■ The data ■

┄┄┄┄┄┄┄┄┄┄

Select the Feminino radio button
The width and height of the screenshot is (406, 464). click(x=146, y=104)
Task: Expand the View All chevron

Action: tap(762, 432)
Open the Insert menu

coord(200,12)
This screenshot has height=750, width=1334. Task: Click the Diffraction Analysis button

┄┄┄┄┄┄┄┄┄┄

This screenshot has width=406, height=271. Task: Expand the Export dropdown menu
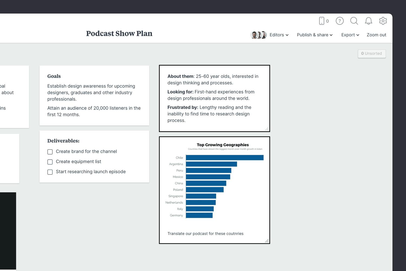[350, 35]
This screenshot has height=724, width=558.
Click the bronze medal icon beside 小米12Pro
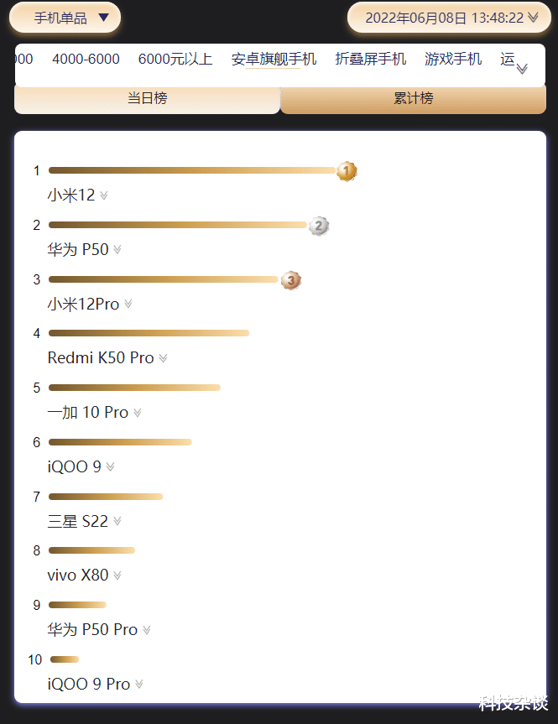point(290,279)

┄┄┄┄┄┄┄┄┄┄

■ What this task involves ■
Copy the lines above exactly, beginning at the line that has "Task: Expand the View All chevron" and stopping after the line that has "This screenshot has height=750, width=1334.", and omit the rest.

■ Answer box ■
Task: Expand the View All chevron

Action: tap(762, 432)
Open the Insert menu

coord(200,12)
This screenshot has height=750, width=1334. Task: Click the Diffraction Analysis button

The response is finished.